Catrillanca was killed by a shot he received in the head on November 14, 2018, in Temucuicui, a Mapuche community located in Ercilla, located in the Araucanía Region of Southern Chile, during an operation carried out by a unit of the Special Police Operations Group of Carabineros called the "Tactical Reaction Group", and known in the press as the "Jungle Commando".[4] [5] Catrillanca was riding with a 15-year-old teenager on a tractor when he was shot in the back of the neck by Jungle Commando squad member who suspected the two of involvement with car theft among others.
The teenager who was traveling next to Catrillanca, identified by the initials MACP, who was the primary witness of his death, was arrested along with three other people by the Carabineros, but his arrest was declared to have been illegal, and he was released.[6] MACP reported he had been severely beaten by police during the arrest.[7]
The National Institute of Human Rights announced a criminal complaint for the torture to which MACP had been subjected during his detention.[8]
The police report stated that the shooting occurred as the carabineros were investigating the theft of three teachers' cars from the Santa Rosa School of Ancapi Ñancucheo, in Ercilla.[9] After a chase, the carabineros managed to recover two vehicles. Both the police and the government said that Catrillanca was involved with the crime.[10] The community of Temucuicui denied this version, stating that the "Jungle Commandos" entered the town firing bursts of bullets, without provocation, and that the Human Rights Unit of the La Araucanía Public Prosecutor's Office announced it would investigate the facts of the case.[11] The mayor of La Araucanía, Luis Mayol, said on 14 November that Catrillanca "had a history of receiving stolen vehicles".[12] On 16 November, Congresswoman Pamela Jiles published Catrillanca's background sheet, which indicated that he had no criminal record.[13] Interior Minister Andrés Chadwick said that Catrillanca did have a police record, though not a criminal record, and that he had been arrested on October 22, 2018, for receiving stolen property, but that he had not been convicted.[14]
The Carabineros asserted on 17 November that the events had not been recorded by its officers,[15] but the following day the government announced that Catrillanca's death was recorded on video, but that said recordings had been destroyed by Carabineros.[16] It was also announced that four carabineros had been dismissed, and that two high-ranking officers had resigned; La Araucanía mayor Luis Mayol also subsequently resigned.
Two police videos of Catrillanca's death were found in December 2018, and they show that Catrillanca was unarmed, conflicting with previous assertions by the officers involved. Following this revelation, Chilean president Sebastián Piñera forced the resignation of the national police chief, Hermes Soto, as well as ten other police commanders.[17] [18]

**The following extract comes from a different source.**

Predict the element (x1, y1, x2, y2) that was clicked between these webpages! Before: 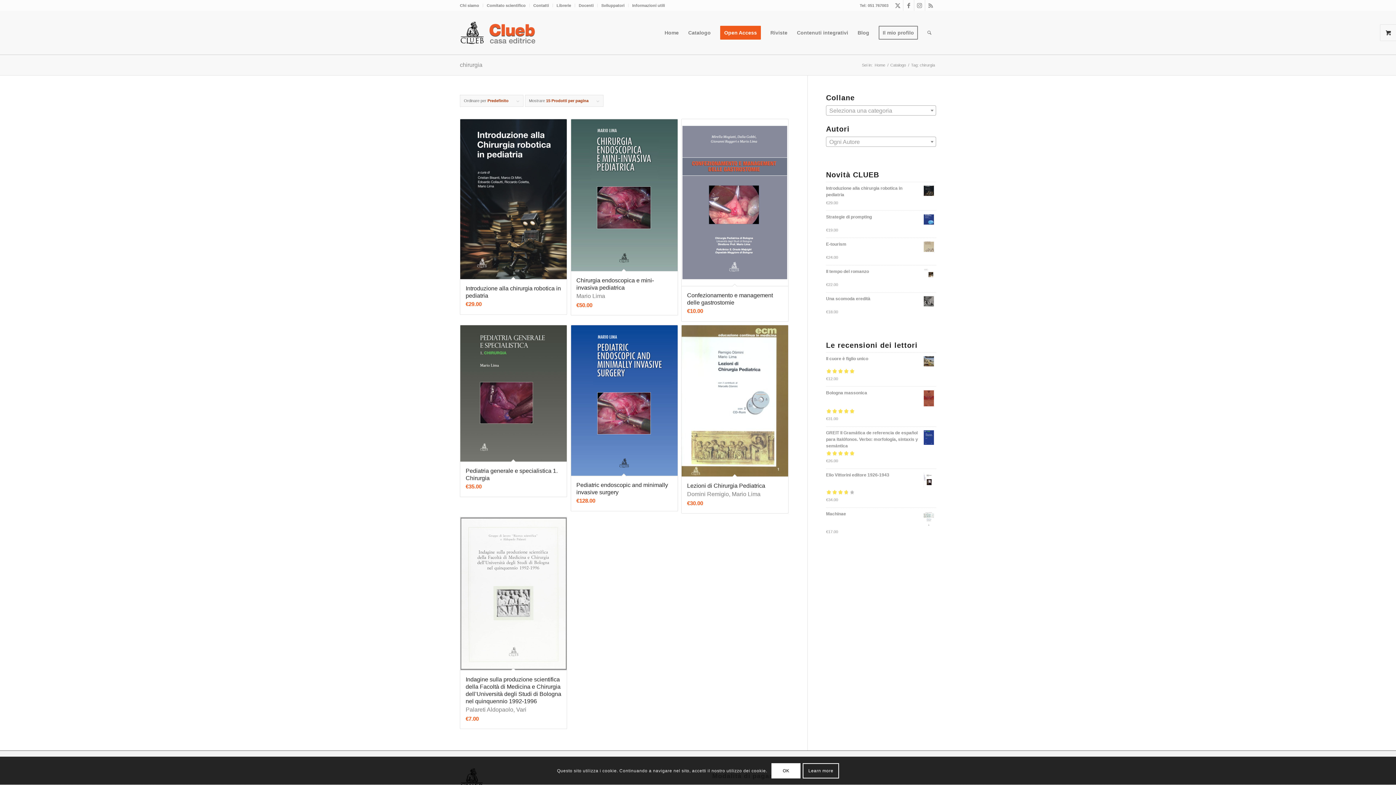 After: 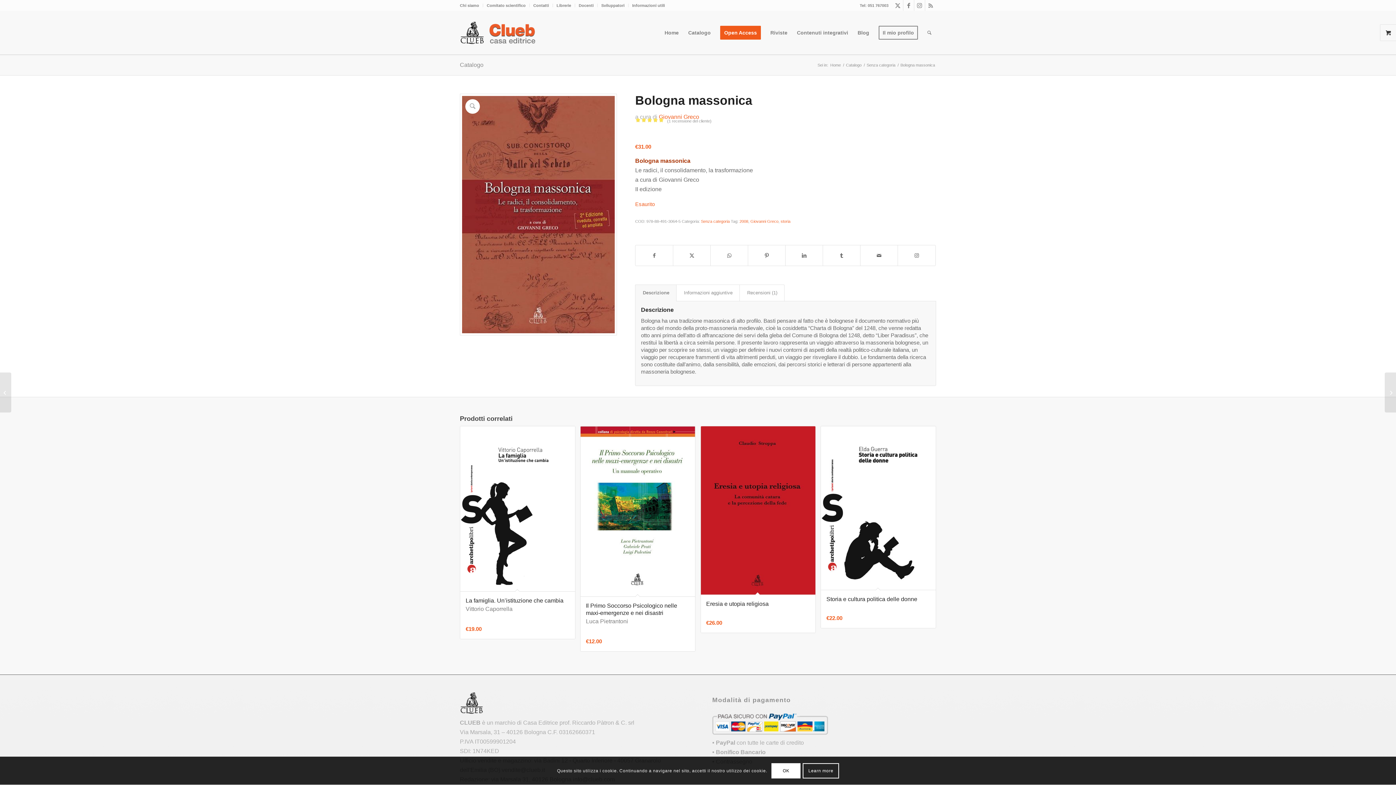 Action: bbox: (826, 389, 936, 407) label: Bologna massonicaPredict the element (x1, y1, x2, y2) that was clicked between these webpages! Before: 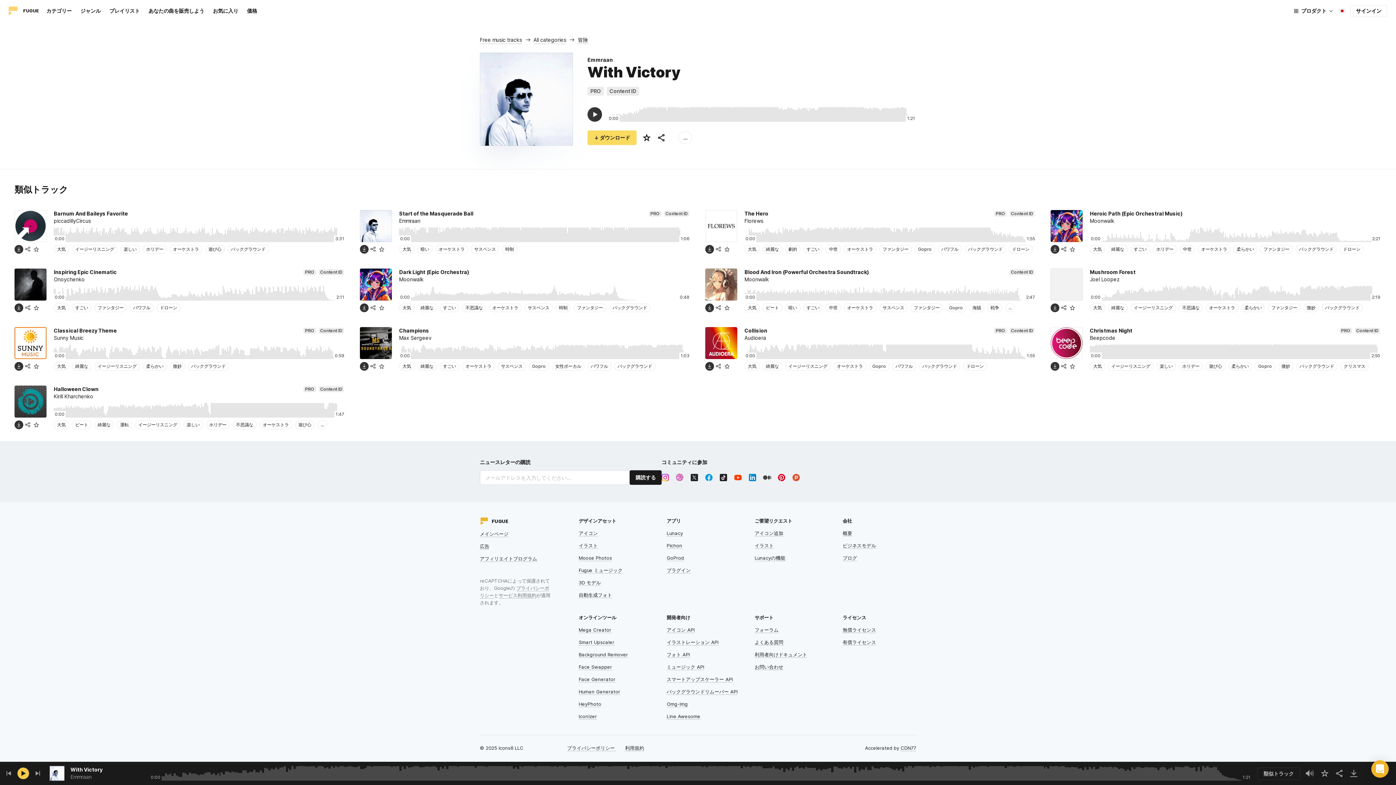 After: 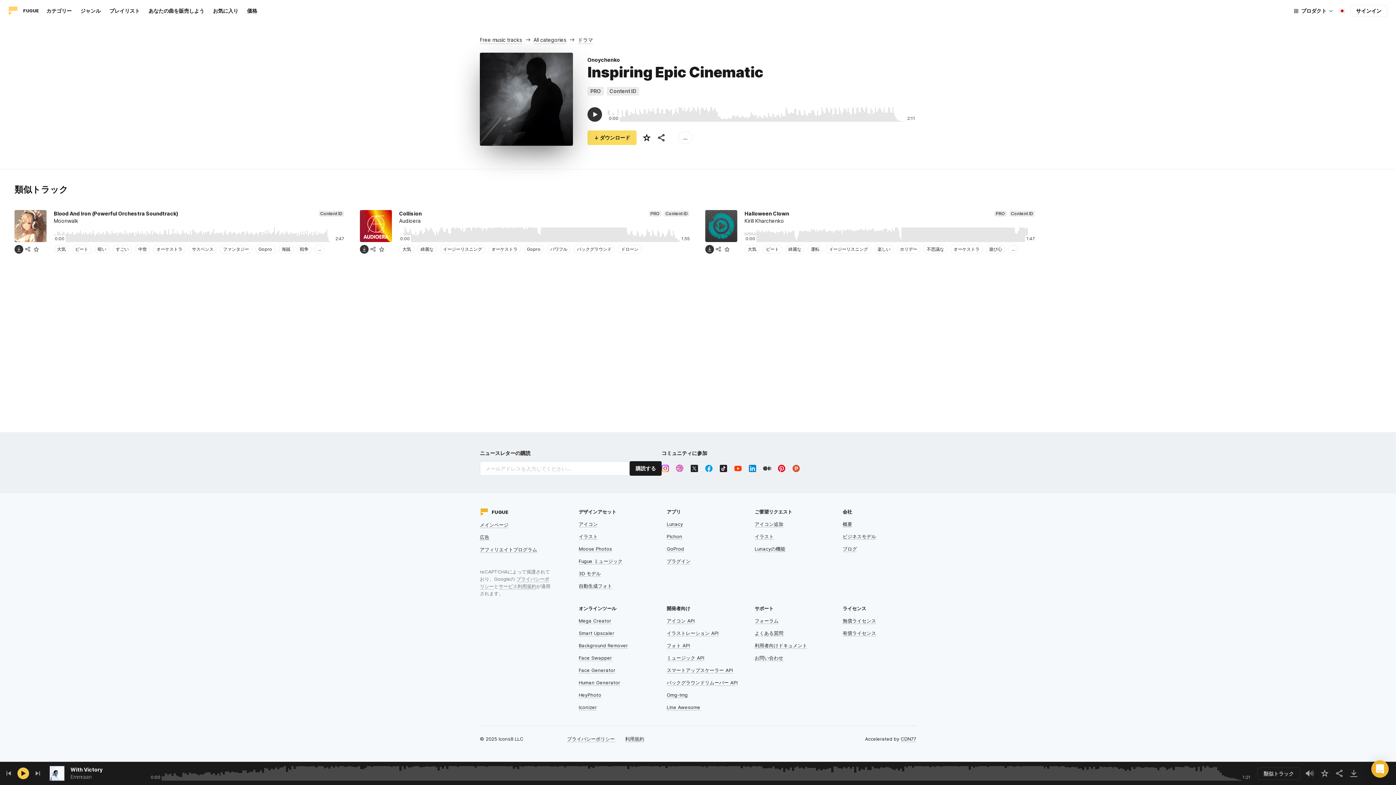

Catrillanca's death led to protests and demonstrations in Santiago and other cities. Opposition leaders and rights groups called for the dismantling of the Jungle Commando units and the resignation of Interior Minister Andrés Chadwick.
Amnesty International described the killing as "outrageous and alarming".[19]
Interior Minister Chadwick and his undersecretary, Rodrigo Ubilla, were summoned to testify before the congressional human rights commission and the state attorney general to answer questions both about Catrillanca's case itself and about police obstruction in the investigation. Jungle Commando leader Manuel Valdivieso resigned after he was accused of lying about the case and forcing those in his command to lie as well. Carlos Alarcon, the main suspect in Catrillanca's killing, testified that Valdivieso and a lawyer forced him and others to lie about the attack, saying that Catrillanca was attacking them with firearms and that there was no body camera footage of the events.